Consider the figure given below, find the measure of $\angle PRS$. \[\]

Answer 1

Hint: We see in the given figure of triangle PQR that the external angle $\angle PRS$ has internal angles $\angle PQR,\angle QPR$ whose measures are given in the figure. We use external angle theorem “the measure of an external angle is equal to sum of measures of remote internal angles” to find measure of $\angle PRS$. \[\]

Complete step by step answer:
We know that internal angles otherwise known as interior angles are angles formed by the polygon by two sides in the interior of the polygon. The exterior angle or external angles are an angle produced by a side and line extended from adjacent sides. The six external angles of triangle ABC are shown below. \[\]

The external angles in above diagram are
\[\angle BAL,\angle CAX,\angle ABM,\angle CBY,\angle ACZ,\angle BCN\]
The internal angles are
\[\angle ABC,\angle ACB,\angle BAC\]
The internal angles that do not share vertex with the external angle are called the opposite internal angle or remote internal angle of that external angle. \[\]
Let us observe the exterior angles at the point $\angle ACZ$ are formed with AC and extension of side BC. It shares the vertex C with internal angle $\angle ACB$ and does not share any vertex with internal angles $\angle ABC,\angle BAC$. So $\angle ABC,\angle BAC$ are called remote internal angles. \[\]
The external angle theorem states that the measure of an external angle is equal to the sum of measures of remote internal angles. So at point C we have,
\[\angle ACZ=\angle ABC+\angle BAC\]
Let us observe the given figure in the question.

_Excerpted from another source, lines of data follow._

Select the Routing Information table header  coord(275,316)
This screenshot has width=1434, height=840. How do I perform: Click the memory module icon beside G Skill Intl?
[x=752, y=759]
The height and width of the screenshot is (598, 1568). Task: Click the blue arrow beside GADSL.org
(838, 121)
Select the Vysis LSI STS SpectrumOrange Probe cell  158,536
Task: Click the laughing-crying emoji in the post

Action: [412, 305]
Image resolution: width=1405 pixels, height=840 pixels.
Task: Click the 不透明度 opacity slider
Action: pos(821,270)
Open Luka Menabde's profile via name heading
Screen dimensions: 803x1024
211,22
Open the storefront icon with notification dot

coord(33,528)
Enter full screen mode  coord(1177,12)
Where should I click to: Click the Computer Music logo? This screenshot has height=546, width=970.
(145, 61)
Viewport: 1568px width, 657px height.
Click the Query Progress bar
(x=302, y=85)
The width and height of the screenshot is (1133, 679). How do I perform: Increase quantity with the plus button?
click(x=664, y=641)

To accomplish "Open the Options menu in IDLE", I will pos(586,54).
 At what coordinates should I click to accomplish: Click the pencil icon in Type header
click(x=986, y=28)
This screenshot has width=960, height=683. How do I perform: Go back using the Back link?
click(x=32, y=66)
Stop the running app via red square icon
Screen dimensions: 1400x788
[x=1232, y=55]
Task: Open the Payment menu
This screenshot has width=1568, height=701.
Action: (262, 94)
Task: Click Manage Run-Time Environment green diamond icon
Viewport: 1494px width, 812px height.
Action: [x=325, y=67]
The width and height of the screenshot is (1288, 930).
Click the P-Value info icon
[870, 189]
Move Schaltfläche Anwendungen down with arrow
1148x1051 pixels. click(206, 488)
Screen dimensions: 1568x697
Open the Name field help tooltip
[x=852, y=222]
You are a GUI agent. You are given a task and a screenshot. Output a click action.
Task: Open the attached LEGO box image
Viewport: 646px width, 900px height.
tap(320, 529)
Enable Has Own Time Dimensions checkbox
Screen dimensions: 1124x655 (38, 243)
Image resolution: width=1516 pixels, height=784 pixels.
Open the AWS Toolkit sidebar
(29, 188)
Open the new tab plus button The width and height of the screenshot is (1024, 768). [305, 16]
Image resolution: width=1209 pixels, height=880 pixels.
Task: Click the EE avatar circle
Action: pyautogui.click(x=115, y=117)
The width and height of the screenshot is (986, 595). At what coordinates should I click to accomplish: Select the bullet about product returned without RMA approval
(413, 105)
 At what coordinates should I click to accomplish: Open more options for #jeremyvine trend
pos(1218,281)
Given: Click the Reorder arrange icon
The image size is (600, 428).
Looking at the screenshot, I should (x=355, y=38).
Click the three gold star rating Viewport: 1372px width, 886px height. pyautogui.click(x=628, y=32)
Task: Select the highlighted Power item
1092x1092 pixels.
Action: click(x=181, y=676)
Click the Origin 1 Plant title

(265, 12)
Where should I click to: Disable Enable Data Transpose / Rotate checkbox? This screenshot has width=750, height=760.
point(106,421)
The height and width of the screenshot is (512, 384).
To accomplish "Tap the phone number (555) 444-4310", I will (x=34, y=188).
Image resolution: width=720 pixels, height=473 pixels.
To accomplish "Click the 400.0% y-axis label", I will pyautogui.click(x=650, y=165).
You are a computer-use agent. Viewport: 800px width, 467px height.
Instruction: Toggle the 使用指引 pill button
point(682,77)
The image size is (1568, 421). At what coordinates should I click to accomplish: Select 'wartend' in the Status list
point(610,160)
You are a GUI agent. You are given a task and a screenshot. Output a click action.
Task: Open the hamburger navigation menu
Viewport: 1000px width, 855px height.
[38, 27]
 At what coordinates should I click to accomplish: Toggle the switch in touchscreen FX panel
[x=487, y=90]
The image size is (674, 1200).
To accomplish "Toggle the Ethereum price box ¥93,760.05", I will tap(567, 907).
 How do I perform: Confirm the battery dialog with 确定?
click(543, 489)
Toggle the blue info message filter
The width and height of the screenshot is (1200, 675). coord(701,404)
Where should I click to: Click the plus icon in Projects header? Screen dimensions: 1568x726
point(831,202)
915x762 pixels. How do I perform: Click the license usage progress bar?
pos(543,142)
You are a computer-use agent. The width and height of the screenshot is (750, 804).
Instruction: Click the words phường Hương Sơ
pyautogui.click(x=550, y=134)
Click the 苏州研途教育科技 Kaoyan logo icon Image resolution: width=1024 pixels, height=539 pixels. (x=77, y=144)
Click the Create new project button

We are given a triangle PQR whose side QR has been extended to get the ray $\overrightarrow{QS}$. We are also given the measure of two internal angles.
\[\angle PQR={{30}^{\circ }},\angle QPR={{85}^{\circ }}\]
Let us observe the external angle formed at point R that is $\angle PRS$. It shares the vertex R with internal angle $\angle PRQ$ and does not share vertex with internal angles$\angle PQR,\angle QPR$ which makes $\angle PQR,\angle QPR$ remote internal angles of $\angle PRS$. We use the external angle theorem and have,
\[\angle PRS=\angle PQR+\angle QPR\]

We put the measures of given angles $\angle PQR={{30}^{\circ }},\angle QPR={{85}^{\circ }}$ in above equation and have the required result as
\[\angle PRS={{30}^{\circ }}+{{85}^{\circ }}={{115}^{\circ }}\]

Note: We must not confuse between external angle theorem and exterior angle sum theorem which states that the sum of exterior angles of polygon is ${{360}^{\circ }}$.The measure of two external angles subtended at one vertex are equal because they are vertically opposite angles. The sum of internal angles of $n$ sides is $\left( n-2 \right){{180}^{\circ }}$. We have an alternate method to solve this question. We can first find the third angle, i.e angle PRQ of the triangle using the fact that the sum of all angles is ${180}^{\circ}$. Then, the angles PRQ and PRS form a linear pair, so their sum must be ${180}^{\circ}$. Using this fact, we can find the angle PRS.